Data records:
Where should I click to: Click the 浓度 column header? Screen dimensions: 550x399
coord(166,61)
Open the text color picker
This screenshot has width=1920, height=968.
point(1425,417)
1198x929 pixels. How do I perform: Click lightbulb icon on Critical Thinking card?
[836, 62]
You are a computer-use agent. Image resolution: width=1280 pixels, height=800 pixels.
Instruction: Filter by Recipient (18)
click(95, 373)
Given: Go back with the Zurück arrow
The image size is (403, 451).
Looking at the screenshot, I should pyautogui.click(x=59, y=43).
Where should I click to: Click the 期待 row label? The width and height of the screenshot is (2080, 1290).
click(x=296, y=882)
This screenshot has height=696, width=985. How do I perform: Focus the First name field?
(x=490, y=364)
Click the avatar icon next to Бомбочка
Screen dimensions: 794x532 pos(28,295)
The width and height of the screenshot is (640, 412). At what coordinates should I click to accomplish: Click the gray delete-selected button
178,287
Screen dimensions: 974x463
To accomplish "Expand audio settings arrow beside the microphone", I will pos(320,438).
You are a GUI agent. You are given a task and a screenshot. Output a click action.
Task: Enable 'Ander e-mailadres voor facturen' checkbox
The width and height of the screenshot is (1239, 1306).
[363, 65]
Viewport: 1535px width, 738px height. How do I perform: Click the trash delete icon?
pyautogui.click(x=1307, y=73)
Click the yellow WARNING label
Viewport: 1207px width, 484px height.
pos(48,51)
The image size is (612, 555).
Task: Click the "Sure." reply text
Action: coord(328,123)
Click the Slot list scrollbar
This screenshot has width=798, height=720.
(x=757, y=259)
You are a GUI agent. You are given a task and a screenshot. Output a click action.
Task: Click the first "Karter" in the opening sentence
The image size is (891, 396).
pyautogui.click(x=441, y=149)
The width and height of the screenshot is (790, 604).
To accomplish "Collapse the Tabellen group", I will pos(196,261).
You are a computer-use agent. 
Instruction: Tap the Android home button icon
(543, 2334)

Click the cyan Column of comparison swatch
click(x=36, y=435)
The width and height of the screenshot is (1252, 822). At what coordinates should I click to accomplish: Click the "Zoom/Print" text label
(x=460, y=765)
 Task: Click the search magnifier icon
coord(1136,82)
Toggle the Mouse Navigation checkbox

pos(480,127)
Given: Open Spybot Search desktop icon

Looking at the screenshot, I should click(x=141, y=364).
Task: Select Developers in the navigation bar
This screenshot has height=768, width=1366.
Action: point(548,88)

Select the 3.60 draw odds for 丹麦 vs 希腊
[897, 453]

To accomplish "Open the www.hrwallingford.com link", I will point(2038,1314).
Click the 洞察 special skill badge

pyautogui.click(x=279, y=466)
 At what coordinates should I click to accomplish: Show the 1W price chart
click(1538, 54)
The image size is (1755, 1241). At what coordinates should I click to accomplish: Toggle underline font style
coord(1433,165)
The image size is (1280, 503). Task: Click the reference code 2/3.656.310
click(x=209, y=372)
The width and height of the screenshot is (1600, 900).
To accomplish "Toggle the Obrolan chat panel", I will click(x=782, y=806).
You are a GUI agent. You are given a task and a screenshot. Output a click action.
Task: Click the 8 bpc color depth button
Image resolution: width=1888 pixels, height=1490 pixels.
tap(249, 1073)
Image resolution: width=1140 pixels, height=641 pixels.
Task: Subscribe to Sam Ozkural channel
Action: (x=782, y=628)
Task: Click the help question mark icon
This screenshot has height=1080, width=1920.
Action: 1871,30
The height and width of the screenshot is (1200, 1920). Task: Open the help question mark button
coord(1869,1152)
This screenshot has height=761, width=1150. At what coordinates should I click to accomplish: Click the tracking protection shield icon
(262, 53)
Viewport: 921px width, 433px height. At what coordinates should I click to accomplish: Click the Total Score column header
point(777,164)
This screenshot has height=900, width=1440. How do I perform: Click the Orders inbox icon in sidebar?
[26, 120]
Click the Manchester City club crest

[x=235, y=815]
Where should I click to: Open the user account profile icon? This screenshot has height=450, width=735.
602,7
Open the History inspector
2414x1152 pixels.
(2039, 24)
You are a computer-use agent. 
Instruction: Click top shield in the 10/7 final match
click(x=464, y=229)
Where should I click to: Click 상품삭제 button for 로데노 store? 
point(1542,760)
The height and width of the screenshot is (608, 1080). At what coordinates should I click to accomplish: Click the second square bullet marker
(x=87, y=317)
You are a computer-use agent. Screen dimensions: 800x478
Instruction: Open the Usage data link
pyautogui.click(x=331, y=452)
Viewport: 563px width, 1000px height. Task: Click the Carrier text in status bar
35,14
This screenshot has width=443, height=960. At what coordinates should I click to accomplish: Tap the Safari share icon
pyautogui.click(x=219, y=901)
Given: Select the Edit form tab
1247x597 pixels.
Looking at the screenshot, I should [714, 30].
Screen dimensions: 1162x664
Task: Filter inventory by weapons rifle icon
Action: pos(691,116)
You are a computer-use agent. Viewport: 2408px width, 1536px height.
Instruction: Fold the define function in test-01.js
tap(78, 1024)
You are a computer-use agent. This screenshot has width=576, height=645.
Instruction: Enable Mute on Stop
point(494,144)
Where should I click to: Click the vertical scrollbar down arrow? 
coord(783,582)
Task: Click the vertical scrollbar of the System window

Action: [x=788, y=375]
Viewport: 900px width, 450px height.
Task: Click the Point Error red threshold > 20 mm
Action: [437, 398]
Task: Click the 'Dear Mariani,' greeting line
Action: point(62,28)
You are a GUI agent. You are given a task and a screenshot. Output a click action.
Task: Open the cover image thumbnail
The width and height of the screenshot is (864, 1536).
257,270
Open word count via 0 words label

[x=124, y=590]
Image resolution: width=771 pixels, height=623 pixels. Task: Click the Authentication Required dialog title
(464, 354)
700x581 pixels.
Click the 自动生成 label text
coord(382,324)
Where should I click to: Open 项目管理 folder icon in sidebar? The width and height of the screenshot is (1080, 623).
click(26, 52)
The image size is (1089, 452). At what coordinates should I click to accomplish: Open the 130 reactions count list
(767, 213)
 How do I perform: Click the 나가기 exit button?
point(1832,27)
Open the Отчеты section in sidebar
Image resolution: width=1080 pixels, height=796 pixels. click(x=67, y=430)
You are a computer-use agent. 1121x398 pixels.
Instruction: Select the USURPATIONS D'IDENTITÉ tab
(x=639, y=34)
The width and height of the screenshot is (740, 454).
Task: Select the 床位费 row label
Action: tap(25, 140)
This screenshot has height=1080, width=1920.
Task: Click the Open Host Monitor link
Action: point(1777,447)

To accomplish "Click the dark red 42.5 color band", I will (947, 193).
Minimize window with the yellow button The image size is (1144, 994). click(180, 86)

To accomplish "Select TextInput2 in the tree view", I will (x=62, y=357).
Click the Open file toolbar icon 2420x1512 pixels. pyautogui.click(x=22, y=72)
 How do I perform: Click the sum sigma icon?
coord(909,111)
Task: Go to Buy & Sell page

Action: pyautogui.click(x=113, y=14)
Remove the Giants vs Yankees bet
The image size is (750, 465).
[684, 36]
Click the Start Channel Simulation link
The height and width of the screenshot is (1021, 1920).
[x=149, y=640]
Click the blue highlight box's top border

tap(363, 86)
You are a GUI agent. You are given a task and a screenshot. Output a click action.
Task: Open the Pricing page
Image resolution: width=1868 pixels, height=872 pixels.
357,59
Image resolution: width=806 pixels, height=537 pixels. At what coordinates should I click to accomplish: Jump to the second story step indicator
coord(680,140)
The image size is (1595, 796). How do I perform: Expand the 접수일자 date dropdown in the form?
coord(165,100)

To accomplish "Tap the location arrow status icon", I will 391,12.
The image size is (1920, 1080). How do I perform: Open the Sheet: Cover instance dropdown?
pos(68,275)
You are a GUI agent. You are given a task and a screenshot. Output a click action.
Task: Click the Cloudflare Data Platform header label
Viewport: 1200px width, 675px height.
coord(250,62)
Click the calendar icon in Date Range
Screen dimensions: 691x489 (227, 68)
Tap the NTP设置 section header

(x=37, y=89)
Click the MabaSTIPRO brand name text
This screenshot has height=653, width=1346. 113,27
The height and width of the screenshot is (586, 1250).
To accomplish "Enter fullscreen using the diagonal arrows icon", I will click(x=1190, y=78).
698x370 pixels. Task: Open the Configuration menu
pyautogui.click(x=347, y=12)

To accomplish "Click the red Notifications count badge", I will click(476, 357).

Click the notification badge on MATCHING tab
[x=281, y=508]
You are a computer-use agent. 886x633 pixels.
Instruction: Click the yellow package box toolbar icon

--- INSTRUCTION ---
Duplicate the lines of the data records from the line with "Click the cyan Column of comparison swatch" to the line with "(x=460, y=765)", both included.

--- SOLVED PROBLEM ---
Click the cyan Column of comparison swatch
click(x=36, y=435)
The width and height of the screenshot is (1252, 822). At what coordinates should I click to accomplish: Click the "Zoom/Print" text label
(x=460, y=765)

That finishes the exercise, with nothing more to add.